The worst example I’ve seen: A woman discovered deepfake pornography of herself made from her LinkedIn profile photo and videos from her company’s about page. The creator trained a custom model using just 47 images and 3 videos of her publicly available online. The deepfakes were disturbingly realistic and spread rapidly before she could get them removed.
She pursued legal action but hit a wall: The deepfake creator was anonymous and in a different country. The hosting sites claimed Section 230 protection (they’re not liable for user content). The ML model used to create the deepfakes was open-source, so no company was responsible.
Her face data was out there permanently, weaponized against her, with zero legal recourse.
What Happens When ML Models Get Hacked or Leaked?
The damage is permanent and multiplicative because models can be copied infinitely.
Traditional data breaches are bad. ML model breaches are catastrophic because the model contains distilled insights from potentially millions of people’s data.
Recent data breaches involving ML systems (2024-2025 examples)
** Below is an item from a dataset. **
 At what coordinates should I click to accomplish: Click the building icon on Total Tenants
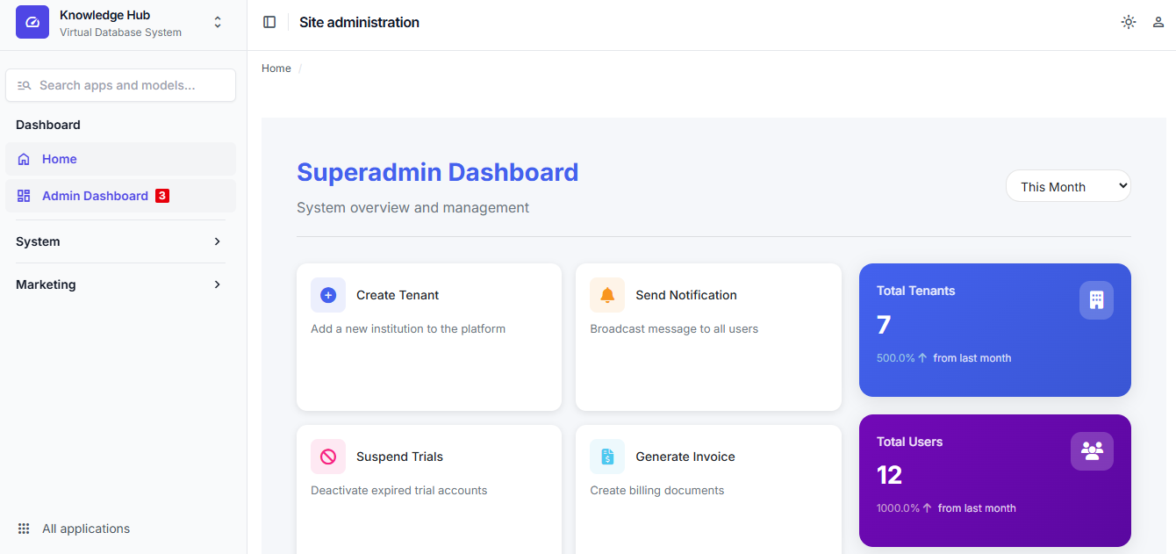click(x=1096, y=300)
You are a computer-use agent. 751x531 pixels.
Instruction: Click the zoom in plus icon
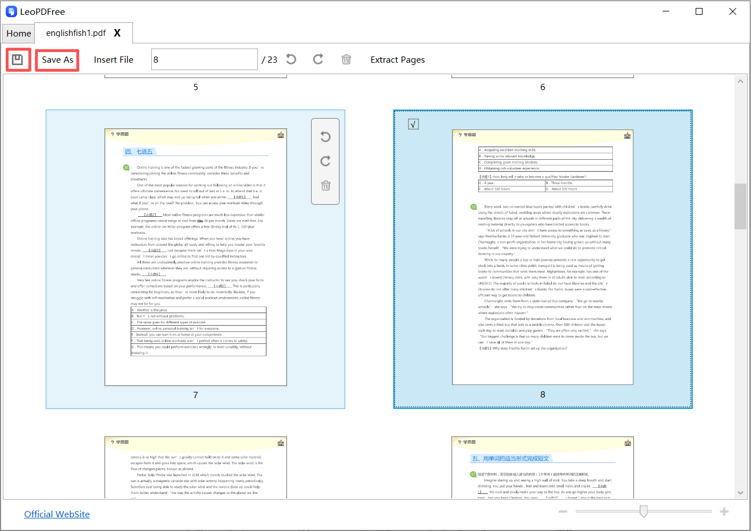tap(724, 512)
Meta’s LLaMA model leaked in March 2023, spreading across torrents within hours. While Meta intended LLaMA for researchers only, once leaked, anyone could download and use it. The model was trained on 1.4 trillion tokens of data scraped from the internet.
Security researchers analyzing the leaked model found it contained memorized training examples including personal email addresses, phone numbers, and copyrighted text. This data was now in the hands of anyone who downloaded the model (estimated at over 100,000 downloads in the first week).
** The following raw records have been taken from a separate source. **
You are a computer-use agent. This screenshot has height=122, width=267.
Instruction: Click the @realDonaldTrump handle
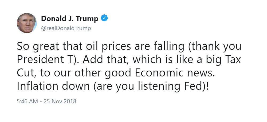[x=66, y=28]
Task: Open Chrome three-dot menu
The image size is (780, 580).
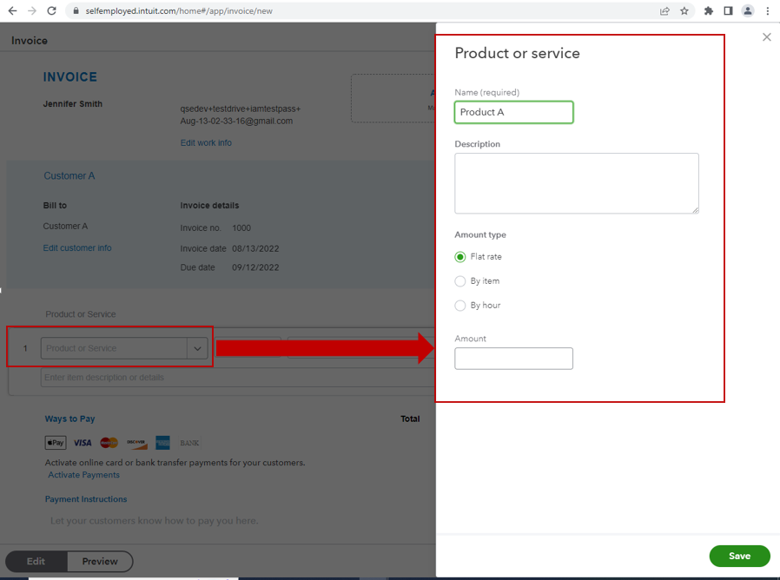Action: (x=768, y=11)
A healthcare AI startup suffered a breach in August 2024 that I tracked closely because I’d used their service. Attackers gained access to their ML model weights and training data. The breach exposed:
- Medical records used for training (2.3 million patients)
- The trained model itself (downloadable and copyable infinitely)
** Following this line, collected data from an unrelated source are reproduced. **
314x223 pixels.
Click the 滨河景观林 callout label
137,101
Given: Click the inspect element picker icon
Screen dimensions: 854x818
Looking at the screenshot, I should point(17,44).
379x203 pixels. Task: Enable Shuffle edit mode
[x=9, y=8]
- Model API keys allowing unlimited queries to extract more information
The company offered two years of credit monitoring. Completely useless for this type of breach! Credit monitoring doesn’t help when your medical history is embedded in an AI model spreading across the dark web.
The supply chain vulnerability: Third-party ML dependencies
Modern ML systems rely on dozens of third-party components, each a potential vulnerability.
PyTorch and TensorFlow, the most popular ML frameworks, have had 27 documented security vulnerabilities between them in 2024 alone. When these frameworks are compromised, every model built with them is potentially at risk.
The SolarWinds of ML hasn’t happened yet, but it’s coming. A supply chain attack on a major ML framework or data processing library could compromise thousands of models simultaneously, exposing the training data and behavior of countless systems.
I reviewed the dependencies for a typical ML project and found 247 separate packages and libraries. Each one is maintained by different people, with different security practices, different update schedules. Any one of them could be compromised.
A 2024 incident involved a popular data preprocessing library used in thousands of ML projects. A malicious contributor added code that silently exfiltrated training data to an external server. The malicious code existed for three months before detection, compromising an estimated 1,800 ML projects across multiple industries.
Why ML model breaches are worse than traditional database breaches
Traditional breach: Attackers get a database of customer records. Bad, but the damage is limited to that specific dataset.
ML model breach: Attackers get a model trained on millions of records. The model contains compressed knowledge about patterns across all that data. It’s not just your data. It’s insights about how your data relates to everyone else’s data!
When someone hacks a database, they know what they stole. When they steal an ML model, they’re still discovering what’s in it months later through careful probing and extraction techniques.